In rare cases, perhaps someone felt so moved by the piece that they don’t want to share their inner feelings.  But for those whose silence comes from not knowing what to say, here are some tips:

Most composers will not expect you to come up with anything intelligent to say about their work. Even professional performers often do not know much about composition, and the technical aspects of our work are beyond their understanding. If you want to say anything at all, stick to your own personal reactions. If you liked it, say so. If you found it moving, say so. If you found it exciting, or surprising, or if you were wowed by a particular moment in the violin part, say so.
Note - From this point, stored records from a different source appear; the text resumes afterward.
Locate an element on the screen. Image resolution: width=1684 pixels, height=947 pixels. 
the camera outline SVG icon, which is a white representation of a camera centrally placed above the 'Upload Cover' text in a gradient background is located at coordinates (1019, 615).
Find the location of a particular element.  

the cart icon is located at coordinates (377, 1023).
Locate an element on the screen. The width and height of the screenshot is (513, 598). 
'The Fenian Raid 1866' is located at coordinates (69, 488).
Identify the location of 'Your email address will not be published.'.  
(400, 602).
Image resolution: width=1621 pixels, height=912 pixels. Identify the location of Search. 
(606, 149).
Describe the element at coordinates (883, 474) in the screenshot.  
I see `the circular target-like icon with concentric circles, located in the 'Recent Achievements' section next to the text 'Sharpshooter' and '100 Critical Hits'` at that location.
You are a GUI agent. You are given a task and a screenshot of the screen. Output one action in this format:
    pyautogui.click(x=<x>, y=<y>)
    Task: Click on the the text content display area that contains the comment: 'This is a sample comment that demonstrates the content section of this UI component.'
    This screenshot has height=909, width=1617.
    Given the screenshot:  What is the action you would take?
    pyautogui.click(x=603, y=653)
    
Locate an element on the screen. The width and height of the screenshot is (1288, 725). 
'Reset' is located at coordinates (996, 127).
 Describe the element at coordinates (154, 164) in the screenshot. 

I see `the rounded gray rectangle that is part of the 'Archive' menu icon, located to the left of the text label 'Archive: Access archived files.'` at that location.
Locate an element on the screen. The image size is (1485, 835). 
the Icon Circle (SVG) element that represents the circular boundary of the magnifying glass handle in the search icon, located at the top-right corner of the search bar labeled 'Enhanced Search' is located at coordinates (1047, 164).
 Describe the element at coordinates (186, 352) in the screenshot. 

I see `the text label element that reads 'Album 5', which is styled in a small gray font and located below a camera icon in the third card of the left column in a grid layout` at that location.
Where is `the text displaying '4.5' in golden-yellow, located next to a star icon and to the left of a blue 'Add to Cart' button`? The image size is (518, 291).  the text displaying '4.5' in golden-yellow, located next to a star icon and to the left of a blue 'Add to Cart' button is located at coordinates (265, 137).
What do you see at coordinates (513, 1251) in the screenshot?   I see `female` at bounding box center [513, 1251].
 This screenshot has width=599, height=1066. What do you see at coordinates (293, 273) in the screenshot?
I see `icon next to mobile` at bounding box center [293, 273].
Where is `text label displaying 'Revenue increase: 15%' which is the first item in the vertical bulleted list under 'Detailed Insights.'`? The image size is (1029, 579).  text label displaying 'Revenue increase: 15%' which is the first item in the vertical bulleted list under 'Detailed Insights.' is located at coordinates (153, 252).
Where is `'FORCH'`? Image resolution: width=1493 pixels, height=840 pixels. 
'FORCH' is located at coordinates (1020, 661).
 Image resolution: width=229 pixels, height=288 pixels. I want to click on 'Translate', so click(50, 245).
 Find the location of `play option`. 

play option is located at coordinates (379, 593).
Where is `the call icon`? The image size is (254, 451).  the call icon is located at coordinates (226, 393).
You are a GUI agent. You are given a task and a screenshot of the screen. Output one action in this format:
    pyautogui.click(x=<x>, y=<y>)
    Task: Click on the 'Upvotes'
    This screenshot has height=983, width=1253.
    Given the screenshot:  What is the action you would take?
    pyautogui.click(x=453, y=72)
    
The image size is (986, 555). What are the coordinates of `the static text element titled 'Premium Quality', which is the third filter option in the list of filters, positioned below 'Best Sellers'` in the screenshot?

But what if you didn’t like the piece, or if you really don’t have enough experience with music to make any comments at all? In this case show your interest in the composer by asking questions. The composer may not be willing to answer some of these questions, but asking shows you are interested. Here are some ideas for questions: Why did you choose this instrumentation (and text if it is a vocal piece)? What inspired you to write it? When did you write it? How long did it take you? What kind of process do you use for writing music? What kinds of tools do you use for your composing? If you have more musical knowledge, you could ask more technical questions  about the piece’s tonality or lack of, or how the composer created a certain effect you noticed.

I don’t care if you like my piece. Liking is so subjective. There are pieces by famous composers throughout history that I don’t care too much for. If I don’t like Beethoven’s 9th, then how could I expect everyone to like my work? I don’t. But silence and comments in poor taste are not what I want from people I know. I will have plenty of critics outside of my personal circles.